_SUPPLIED RECORDS_.
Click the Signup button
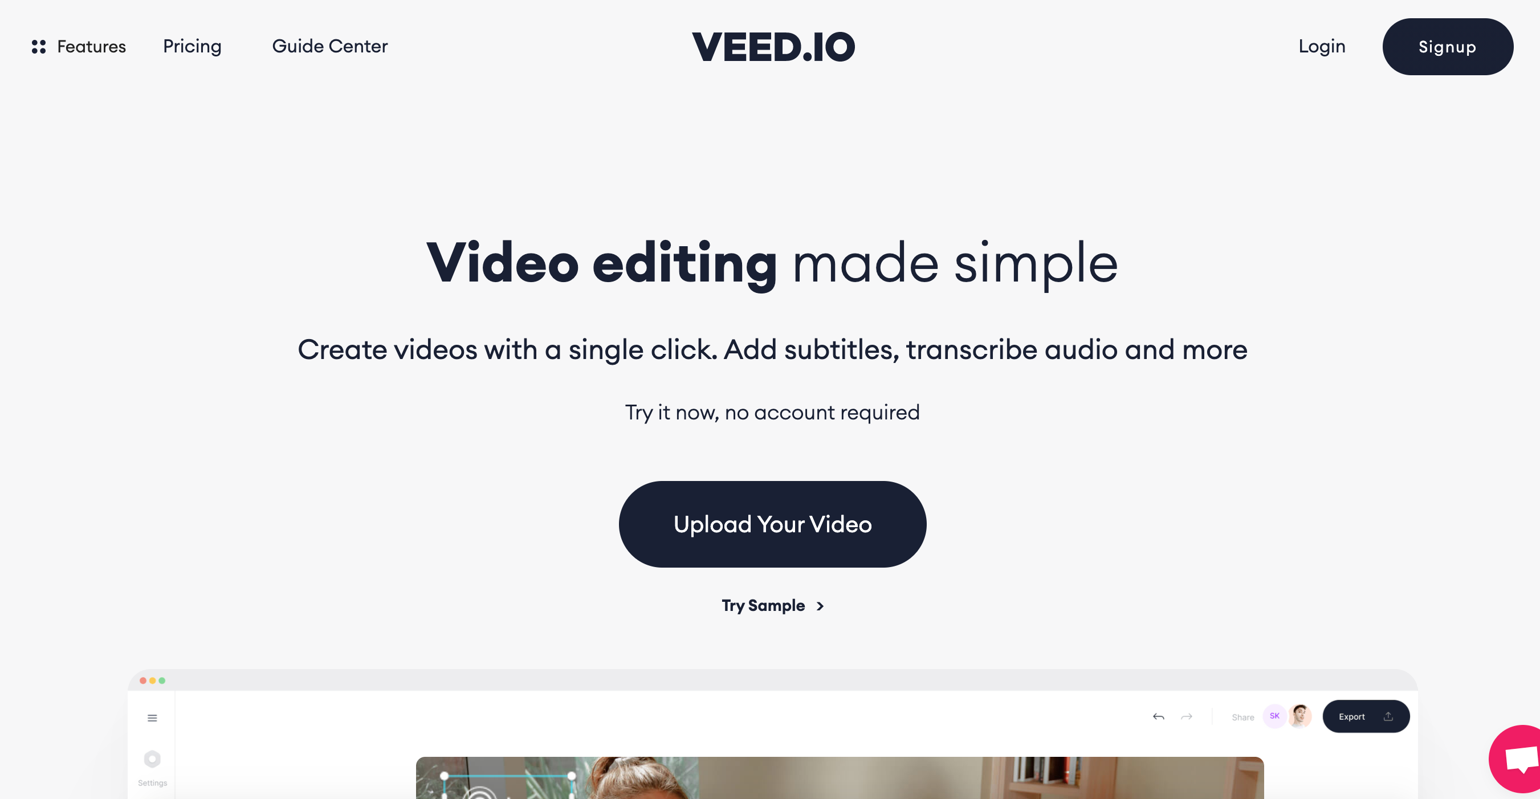 pyautogui.click(x=1447, y=45)
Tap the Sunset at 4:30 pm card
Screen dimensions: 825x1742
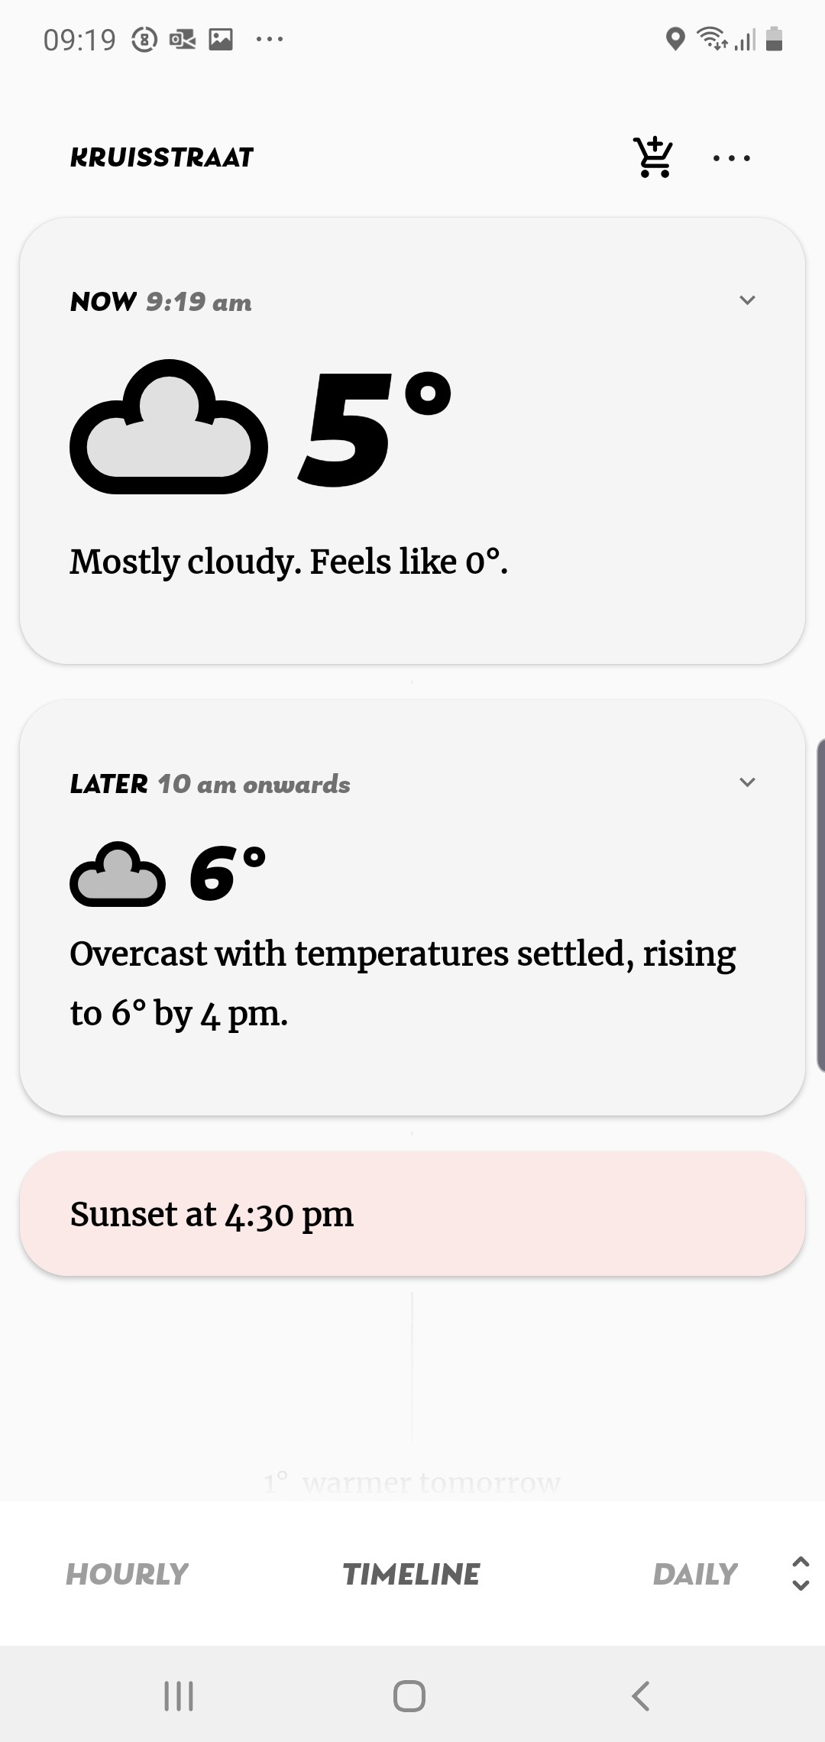tap(413, 1214)
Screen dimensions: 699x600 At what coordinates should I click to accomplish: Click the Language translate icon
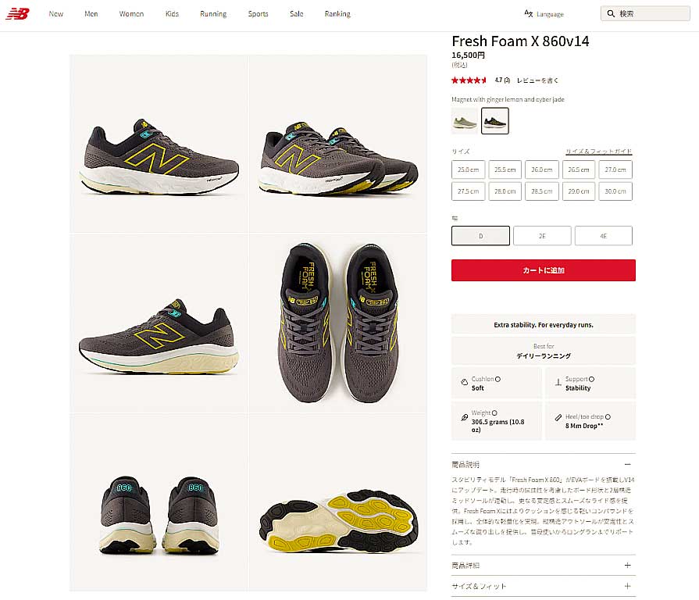pyautogui.click(x=528, y=13)
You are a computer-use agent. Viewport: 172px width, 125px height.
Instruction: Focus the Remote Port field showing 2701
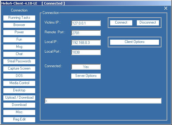[86, 33]
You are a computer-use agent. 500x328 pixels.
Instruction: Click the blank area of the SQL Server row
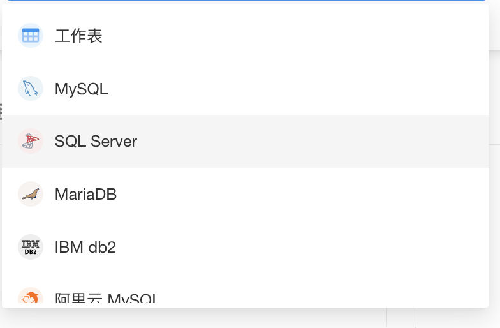click(x=319, y=141)
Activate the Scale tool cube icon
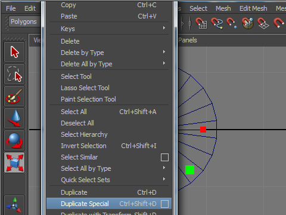Image resolution: width=286 pixels, height=215 pixels. (x=14, y=162)
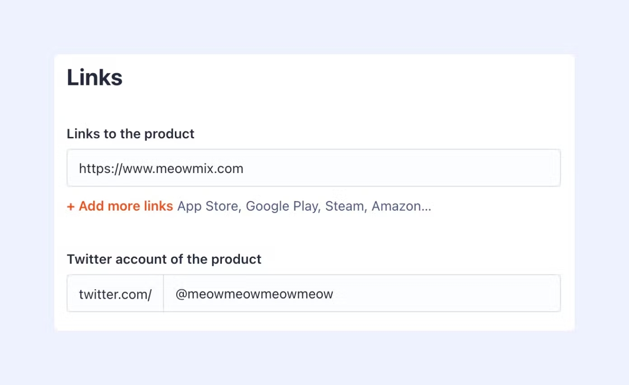Click 'Steam' in the link hints
The width and height of the screenshot is (629, 385).
[345, 206]
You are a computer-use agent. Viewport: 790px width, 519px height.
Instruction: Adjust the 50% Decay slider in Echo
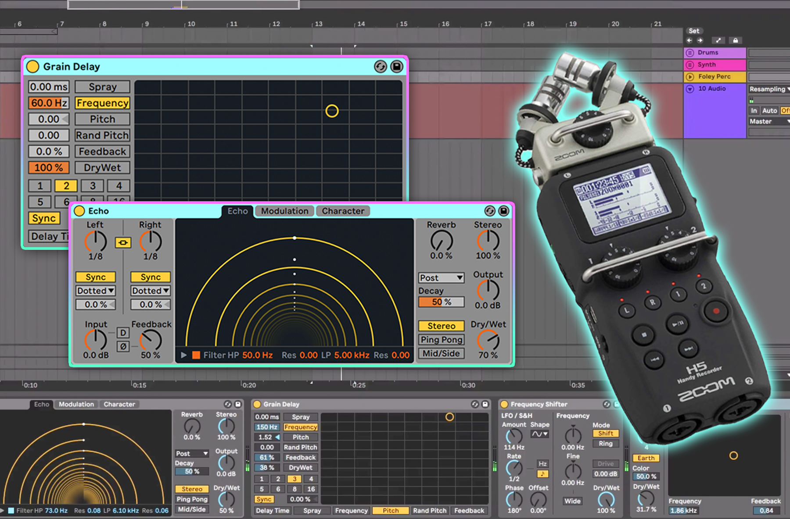[x=441, y=302]

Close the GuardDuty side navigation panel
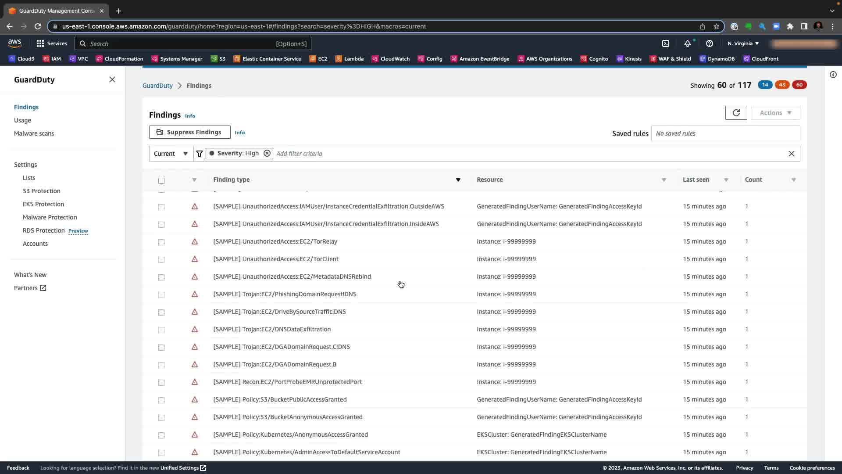112,79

_INSTRUCTIONS FOR THE TASK_. Copy out every line of the items above word for word, leaving out the pictures.

_FINISHED EXERCISE_.
Click the Signup button
 pyautogui.click(x=1447, y=45)
Tap the Sunset at 4:30 pm card
Screen dimensions: 825x1742
tap(413, 1214)
Screen dimensions: 699x600 At what coordinates should I click to accomplish: Click the Language translate icon
pyautogui.click(x=528, y=13)
You are a computer-use agent. Viewport: 172px width, 125px height.
Instruction: Focus the Remote Port field showing 2701
[86, 33]
You are a computer-use agent. 500x328 pixels.
Instruction: Click the blank area of the SQL Server row
click(x=319, y=141)
Activate the Scale tool cube icon
Image resolution: width=286 pixels, height=215 pixels. (x=14, y=162)
Click 'Steam' in the link hints
The width and height of the screenshot is (629, 385).
[345, 206]
You are a computer-use agent. Viewport: 790px width, 519px height.
Instruction: Adjust the 50% Decay slider in Echo
[x=441, y=302]

Close the GuardDuty side navigation panel
112,79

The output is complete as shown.